Your instructions ::
Reproduce word for word the stretch from "Our analyses, based" through "variety of specimens." in the article on DNA arrays and DNA barcodes below.
(Selected excerpt)
- Research article
- Open Access
Design and applicability of DNA arrays and DNA barcodes in biodiversity monitoring
BMC Biologyvolume 5, Article number: 24 (2007)
The rapid and accurate identification of species is a critical component of large-scale biodiversity monitoring programs. DNA arrays (micro and macro) and DNA barcodes are two molecular approaches that have recently garnered much attention. Here, we compare these two platforms for identification of an important group, the mammals.
Our analyses, based on the two commonly used mitochondrial genes cytochrome c oxidase I (the standard DNA barcode for animal species) and cytochrome b (a common species-level marker), suggest that both arrays and barcodes are capable of discriminating mammalian species with high accuracy. We used three different datasets of mammalian species, comprising different sampling strategies. For DNA arrays we designed three probes for each species to address intraspecific variation. As for DNA barcoding, our analyses show that both cytochrome c oxidase I and cytochrome b genes, and even smaller fragments of them (mini-barcodes) can successfully discriminate species in a wide variety of specimens.
This study showed that DNA arrays and DNA barcodes are valuable molecular methods for biodiversity monitoring programs. Both approaches were capable of discriminating among mammalian species in our test assemblages. However, because designing DNA arrays require advance knowledge of target sequences, the use of this approach could be limited in large scale monitoring programs where unknown haplotypes might be encountered. DNA barcodes, by contrast, are sequencing-based and therefore could provide more flexibility in large-scale studies.
Species identification is essential for large-scale biodiversity monitoring and conservation . Several molecular methods have been employed for biodiversity studies, but traditional methods such as allozyme analysis are usually labor-intensive and irreproducible. Because of advances in DNA-based technologies, approaches such as DNA arrays and DNA barcoding have recently gained attention. Both of these methods are based on comparative DNA sequence analysis, but they have significant differences.
(End Selected excerpt)
(Record excerpts)
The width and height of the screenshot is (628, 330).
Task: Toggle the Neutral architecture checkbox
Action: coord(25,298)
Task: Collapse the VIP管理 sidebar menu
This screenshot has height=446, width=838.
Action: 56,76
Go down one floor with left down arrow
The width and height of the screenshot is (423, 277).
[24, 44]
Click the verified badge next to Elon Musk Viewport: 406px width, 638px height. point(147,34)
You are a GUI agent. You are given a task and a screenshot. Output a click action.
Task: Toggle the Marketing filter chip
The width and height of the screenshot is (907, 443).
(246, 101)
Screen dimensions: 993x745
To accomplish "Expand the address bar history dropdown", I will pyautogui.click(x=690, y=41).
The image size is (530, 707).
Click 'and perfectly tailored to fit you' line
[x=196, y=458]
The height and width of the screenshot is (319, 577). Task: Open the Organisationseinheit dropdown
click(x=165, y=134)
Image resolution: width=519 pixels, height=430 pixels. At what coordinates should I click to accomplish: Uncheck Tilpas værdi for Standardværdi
(End Record excerpts)
(Record excerpts)
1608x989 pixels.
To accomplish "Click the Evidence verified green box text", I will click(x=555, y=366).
(End Record excerpts)
Task answer ::
Our analyses, based on the two commonly used mitochondrial genes cytochrome c oxidase I (the standard DNA barcode for animal species) and cytochrome b (a common species-level marker), suggest that both arrays and barcodes are capable of discriminating mammalian species with high accuracy. We used three different datasets of mammalian species, comprising different sampling strategies. For DNA arrays we designed three probes for each species to address intraspecific variation. As for DNA barcoding, our analyses show that both cytochrome c oxidase I and cytochrome b genes, and even smaller fragments of them (mini-barcodes) can successfully discriminate species in a wide variety of specimens.